Many people don’t understand their privilege and so when a person is in a position of power, or a part of an ethnicity considered the majority, it doesn’t affect them. They are usually the ones who do the appropriating. No one really questions a person of power and when they do or criticize that person, they’re given a slap on the wrist instead of some type lesson or lecture on what the real issue is.

There’s a double standard involved in the subject of cultural appropriation. Young black women are being sent home from school or work because they are wearing box braids which for them are a protective hairstyle.

Designers such as Marc Jacobs have made the comments such as, “funny how you don’t criticize women of color for straightening their hair.”  As they said in the NYFW Parsons panel, this is sort of whining because you don’t have the privilege to take from a people without asking.

Jenkins said whoever is in power culturally, socially, politically, economically, they have more flexibility. They can get away with more borrowing from another culture which is usually considered the inside culture or the minoritized group of people.
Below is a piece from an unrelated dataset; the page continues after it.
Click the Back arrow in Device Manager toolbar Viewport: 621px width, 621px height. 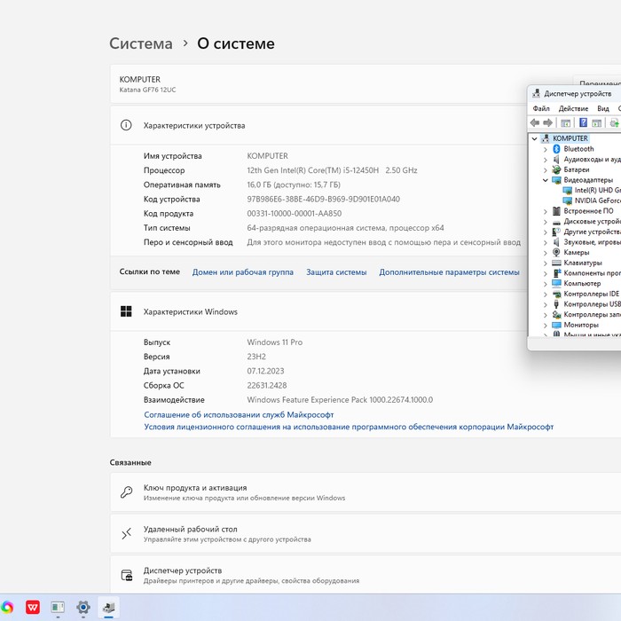click(x=535, y=122)
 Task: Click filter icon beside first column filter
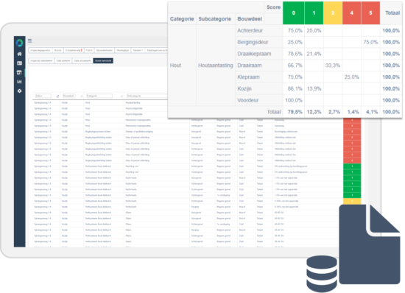57,96
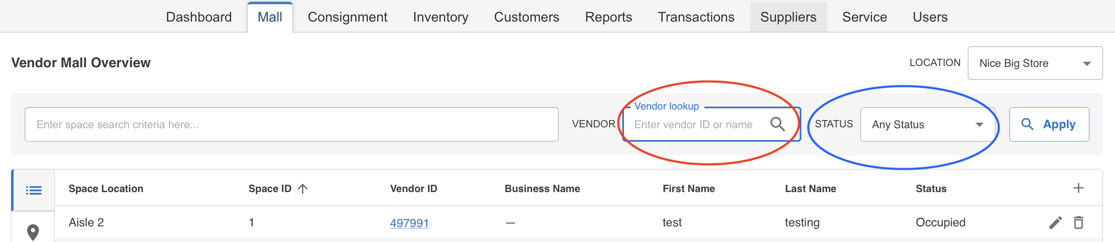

“When you have minoritzed groups of people maybe borrowing from a culture of power in order to blend for the sake of survival, there’s this kind of lazy argument or response of, 'well she’s wearing a weave,' or 'she’s straitening her hair, she’s borrowing from us.' When it’s more complicated than that, it’s about survival strategy and the labor involved in that, and just an effort to blend which has nothing to do with cultural appropriation,” said Jenkins.

The double standards in regards to cultural appropriation have more to do with stereotyping certain groups of people. When it comes to Trayvon Martin, a sweatshirt is just a sweatshirt until a black face is under the hoodie.

Jenkins said, “A garment is just a garment when you see it without the body. The body, as we talk about in fashion studies is what signifies what we make of the garment, or how it’s perceived through how it’s worn and who wears it.”

There’s nothing light about cultural appropriation or when a person getting chastised for something of your culture just for women or men of a different race to be praised for it.

It is not a situation to make light of nor should the offended person be considered sensitive when someone trademarks or glorifies something their ancestors helped create or fought for.